## Using the information
a: In the women's soccer article, what overall record do the Hawks hold on the season?
b: Write out the women's soccer article word for word, everything from "However, one of" down to "the same system.".

(Excerpted text)

Women’s soccer shows how two classes can have “first year” together


Courtesy/Luke Sugar

Hawks faced off against Assumption College on October 2 in a hard fought 1-0 loss.

Claire Winkeler , Crier Staff

Sports teams over the past few years have seen  drastic changes in regulations on when they can practice and what measures they have to take in order for all of the players to be as safe as possible. Most teams on campus had a mask mandate in order to play, but even with the masks, many teams have not had a year to practice together as a whole team. One of those teams on campus is the women’s soccer team. 

Soccer, while being a popular and competitive sport, needs each player to work together as a whole in order to succeed. Covid severely impacted the bonding and connection between players, resulting in a mix of two years of students this year that haven’t played together.

 Joel Bancroft, the head coach of the women’s varsity soccer team, mentioned during an interview that “coming off the cancellation of last year’s season, we have the unique situation of two classes experiencing their first season together.” 

Many teams have had this challenge as well. Most sophomores in college have the unique experience of this year being their first “real” year with minimal interference and regulations. 

However, one of the unique things about soccer is how freely players can move around the field and how teams function as one unit. What happens in any given moment is all up to the players’ teamwork; it’s up to their instincts, their knowledge of the game and their trust in their teammates. This shows how important it is that players have time to practice with each other, and learn how to work together in the same system. 

Coaching is also fundamental to soccer. Players need the guidance to know their limits on the field, and how to improve their skills. Bancroft mentioned that he finds more “joy and meaning in coaching than [he] did as a player.” It is so important to have coaches that love what they do. They bring energy and encouragement to the players and everyone on the team. 

Bancroft also said that for him, the most interesting parts about coaching are the ideas revolving around “high performance cultures and individual mentality. How a person processes stress, both physical and mental, and its effects on performance.” 

Bancroft mentioned that because of these concerns, they have built a platform that provides him “data points to review for each individual player within the program” to help prevent players’ injuries during increased physical and mental stress-inducing periods. Mental health severely impacts student athletes when they perform. If a player isn’t in a good mindset, they might be more likely to lash out, perform poorly, or negatively impact the team. This is why it is so important that students are able to take care of themselves before performing in sports or activities of any kind. 

“What I would want everyone to know about my team is how incredibly resilient the group as a whole is this year,” Bancroft said. “They are incredibly special people with enormous capacities in all areas.”

The Hawks are a solid 5-3-1 on the season and 3-3-1 in a tough NE-10 conference. The Hawks have netted 14 goals on the season and have only conceded 9 goals. The team’s next game is away on Saturday October 9, and they will face American International College. Come support the Hawks at their next home game on Saturday October 16 against Pace University.

(End Excerpted text)
(Data records)

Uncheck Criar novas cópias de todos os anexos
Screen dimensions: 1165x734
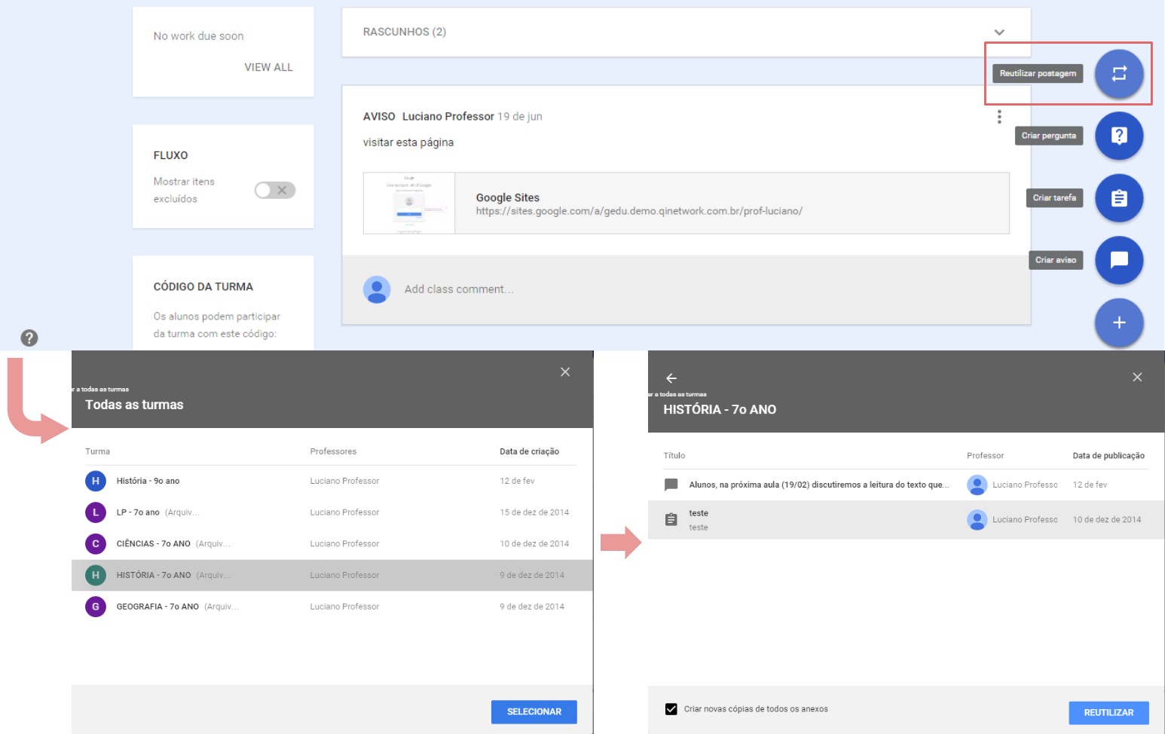click(x=671, y=709)
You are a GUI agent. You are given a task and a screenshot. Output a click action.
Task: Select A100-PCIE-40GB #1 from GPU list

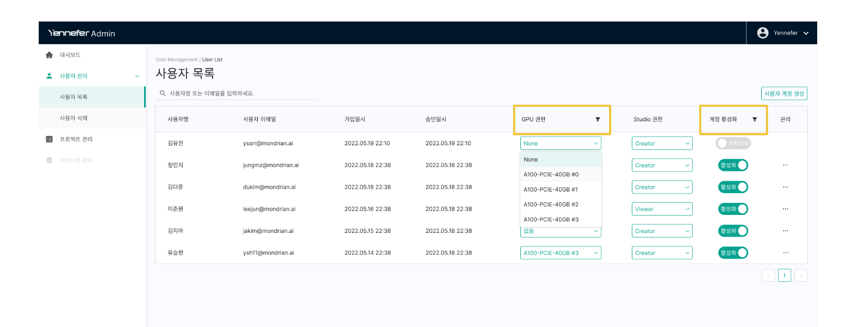tap(551, 189)
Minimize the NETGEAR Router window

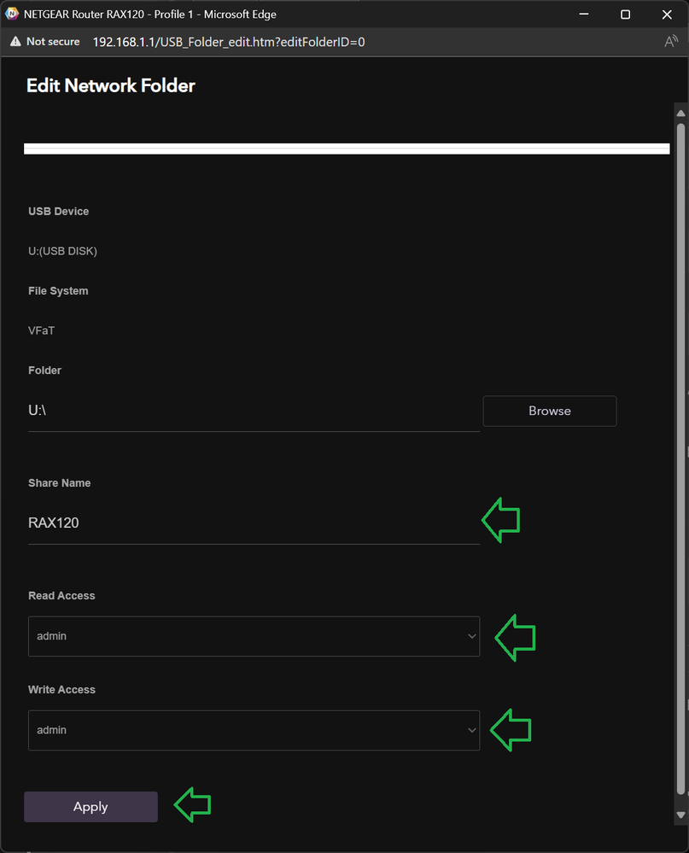pyautogui.click(x=584, y=15)
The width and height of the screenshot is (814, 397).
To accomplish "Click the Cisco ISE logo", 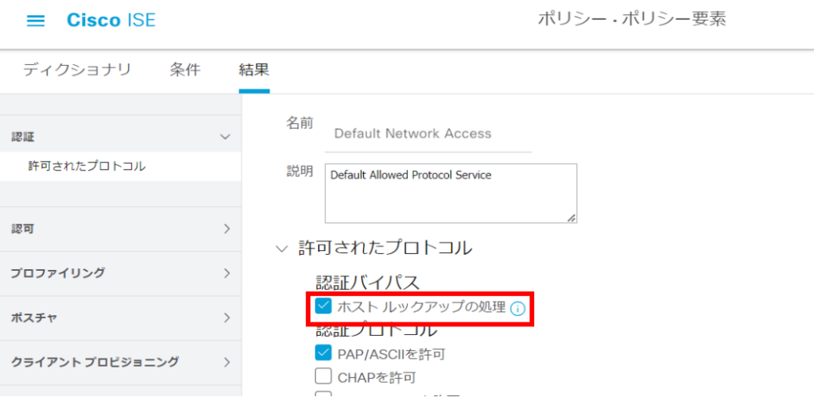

(End Data records)

## Answers for the exercise
a: 5-3-1

b:
However, one of the unique things about soccer is how freely players can move around the field and how teams function as one unit. What happens in any given moment is all up to the players’ teamwork; it’s up to their instincts, their knowledge of the game and their trust in their teammates. This shows how important it is that players have time to practice with each other, and learn how to work together in the same system.